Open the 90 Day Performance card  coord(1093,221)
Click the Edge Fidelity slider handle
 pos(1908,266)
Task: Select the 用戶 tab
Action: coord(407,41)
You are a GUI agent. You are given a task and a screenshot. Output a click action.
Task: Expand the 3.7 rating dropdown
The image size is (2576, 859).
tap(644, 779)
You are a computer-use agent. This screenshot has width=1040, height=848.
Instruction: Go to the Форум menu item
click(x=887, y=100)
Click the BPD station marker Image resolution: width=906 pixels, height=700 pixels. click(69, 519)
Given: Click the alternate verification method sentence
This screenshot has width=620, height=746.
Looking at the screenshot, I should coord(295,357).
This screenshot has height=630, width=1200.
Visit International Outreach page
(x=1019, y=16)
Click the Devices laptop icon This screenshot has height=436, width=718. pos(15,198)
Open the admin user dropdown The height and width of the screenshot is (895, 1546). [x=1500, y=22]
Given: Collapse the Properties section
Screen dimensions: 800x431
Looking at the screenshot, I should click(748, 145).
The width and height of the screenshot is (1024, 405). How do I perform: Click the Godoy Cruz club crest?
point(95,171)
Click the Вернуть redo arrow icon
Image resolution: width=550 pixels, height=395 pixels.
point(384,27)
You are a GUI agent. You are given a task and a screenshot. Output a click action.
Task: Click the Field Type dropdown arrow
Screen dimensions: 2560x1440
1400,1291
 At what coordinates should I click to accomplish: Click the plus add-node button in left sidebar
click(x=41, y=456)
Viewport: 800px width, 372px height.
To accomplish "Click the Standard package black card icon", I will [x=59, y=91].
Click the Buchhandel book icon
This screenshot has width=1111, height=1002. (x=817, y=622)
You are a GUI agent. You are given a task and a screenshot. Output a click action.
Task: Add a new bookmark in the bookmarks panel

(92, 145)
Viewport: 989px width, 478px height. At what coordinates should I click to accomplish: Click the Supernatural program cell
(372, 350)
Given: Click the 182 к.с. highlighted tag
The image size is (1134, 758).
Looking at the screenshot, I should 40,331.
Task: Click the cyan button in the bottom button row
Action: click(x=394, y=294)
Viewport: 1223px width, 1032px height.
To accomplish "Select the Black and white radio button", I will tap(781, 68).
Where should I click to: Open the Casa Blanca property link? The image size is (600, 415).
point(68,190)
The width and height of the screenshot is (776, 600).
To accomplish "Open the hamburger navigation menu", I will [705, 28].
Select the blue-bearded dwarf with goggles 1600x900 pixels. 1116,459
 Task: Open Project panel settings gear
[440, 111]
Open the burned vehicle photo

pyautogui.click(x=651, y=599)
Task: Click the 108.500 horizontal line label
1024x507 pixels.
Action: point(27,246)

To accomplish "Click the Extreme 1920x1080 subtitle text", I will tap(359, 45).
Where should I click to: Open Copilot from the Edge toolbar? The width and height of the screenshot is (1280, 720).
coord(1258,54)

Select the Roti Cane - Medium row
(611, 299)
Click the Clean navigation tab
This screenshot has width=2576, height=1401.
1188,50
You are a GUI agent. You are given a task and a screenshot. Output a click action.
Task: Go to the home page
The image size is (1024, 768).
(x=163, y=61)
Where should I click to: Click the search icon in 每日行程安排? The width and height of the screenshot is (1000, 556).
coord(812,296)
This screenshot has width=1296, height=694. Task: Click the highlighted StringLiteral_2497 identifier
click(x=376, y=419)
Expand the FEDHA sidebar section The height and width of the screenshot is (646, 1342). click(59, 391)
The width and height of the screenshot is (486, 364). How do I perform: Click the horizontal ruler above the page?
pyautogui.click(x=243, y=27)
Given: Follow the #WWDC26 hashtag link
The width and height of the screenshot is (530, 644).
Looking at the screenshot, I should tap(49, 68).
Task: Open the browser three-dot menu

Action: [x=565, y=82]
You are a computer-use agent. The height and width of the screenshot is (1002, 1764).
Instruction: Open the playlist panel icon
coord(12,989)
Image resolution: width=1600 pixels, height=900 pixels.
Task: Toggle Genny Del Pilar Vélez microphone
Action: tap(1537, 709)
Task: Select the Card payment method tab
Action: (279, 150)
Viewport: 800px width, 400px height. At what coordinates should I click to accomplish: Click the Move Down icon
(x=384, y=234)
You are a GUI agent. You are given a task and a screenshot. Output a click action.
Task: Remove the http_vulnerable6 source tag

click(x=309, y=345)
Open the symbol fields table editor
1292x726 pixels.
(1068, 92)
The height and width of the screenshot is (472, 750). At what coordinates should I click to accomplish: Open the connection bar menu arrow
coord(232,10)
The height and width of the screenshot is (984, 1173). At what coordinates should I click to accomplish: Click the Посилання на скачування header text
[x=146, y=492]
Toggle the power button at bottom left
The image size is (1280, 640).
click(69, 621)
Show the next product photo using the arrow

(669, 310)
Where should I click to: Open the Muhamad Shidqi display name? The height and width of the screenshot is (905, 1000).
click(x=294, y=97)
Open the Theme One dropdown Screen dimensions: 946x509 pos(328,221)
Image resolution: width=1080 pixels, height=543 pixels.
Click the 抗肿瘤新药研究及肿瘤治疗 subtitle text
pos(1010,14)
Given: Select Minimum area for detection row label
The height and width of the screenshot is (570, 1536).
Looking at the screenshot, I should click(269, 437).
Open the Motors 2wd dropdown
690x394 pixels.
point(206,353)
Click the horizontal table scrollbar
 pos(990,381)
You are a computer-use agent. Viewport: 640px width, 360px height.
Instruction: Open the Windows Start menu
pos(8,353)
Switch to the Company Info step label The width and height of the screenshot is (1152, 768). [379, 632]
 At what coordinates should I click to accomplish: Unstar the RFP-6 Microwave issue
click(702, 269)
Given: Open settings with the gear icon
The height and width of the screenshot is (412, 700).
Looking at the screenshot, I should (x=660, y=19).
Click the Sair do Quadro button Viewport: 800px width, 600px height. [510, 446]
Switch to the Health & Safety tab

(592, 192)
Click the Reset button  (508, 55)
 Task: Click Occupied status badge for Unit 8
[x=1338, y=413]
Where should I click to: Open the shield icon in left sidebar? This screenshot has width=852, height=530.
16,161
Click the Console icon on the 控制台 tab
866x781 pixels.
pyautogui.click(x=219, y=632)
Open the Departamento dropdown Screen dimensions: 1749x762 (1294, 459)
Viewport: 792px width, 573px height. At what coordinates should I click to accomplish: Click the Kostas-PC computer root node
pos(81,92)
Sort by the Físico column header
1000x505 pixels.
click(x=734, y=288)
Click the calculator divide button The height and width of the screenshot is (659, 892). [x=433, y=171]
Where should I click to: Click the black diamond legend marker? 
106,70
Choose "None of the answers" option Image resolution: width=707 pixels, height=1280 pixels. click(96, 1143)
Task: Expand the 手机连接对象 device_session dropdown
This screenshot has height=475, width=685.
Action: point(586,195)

^^^^

_TASK INSTRUCTIONS_
Your job is to print exactly the lines that run from the top of the entries through the line with "Viewport: 800px width, 372px height.", and no others.

_RESPONSE TO THE TASK_
Open the 90 Day Performance card  coord(1093,221)
Click the Edge Fidelity slider handle
 pos(1908,266)
Task: Select the 用戶 tab
Action: coord(407,41)
You are a GUI agent. You are given a task and a screenshot. Output a click action.
Task: Expand the 3.7 rating dropdown
The image size is (2576, 859).
tap(644, 779)
You are a computer-use agent. This screenshot has width=1040, height=848.
Instruction: Go to the Форум menu item
click(x=887, y=100)
Click the BPD station marker Image resolution: width=906 pixels, height=700 pixels. click(69, 519)
Given: Click the alternate verification method sentence
This screenshot has width=620, height=746.
Looking at the screenshot, I should coord(295,357).
This screenshot has height=630, width=1200.
Visit International Outreach page
(x=1019, y=16)
Click the Devices laptop icon This screenshot has height=436, width=718. pos(15,198)
Open the admin user dropdown The height and width of the screenshot is (895, 1546). [x=1500, y=22]
Given: Collapse the Properties section
Screen dimensions: 800x431
Looking at the screenshot, I should click(748, 145).
The width and height of the screenshot is (1024, 405). How do I perform: Click the Godoy Cruz club crest?
point(95,171)
Click the Вернуть redo arrow icon
Image resolution: width=550 pixels, height=395 pixels.
point(384,27)
You are a GUI agent. You are given a task and a screenshot. Output a click action.
Task: Click the Field Type dropdown arrow
Screen dimensions: 2560x1440
1400,1291
 At what coordinates should I click to accomplish: Click the plus add-node button in left sidebar
click(x=41, y=456)
Viewport: 800px width, 372px height.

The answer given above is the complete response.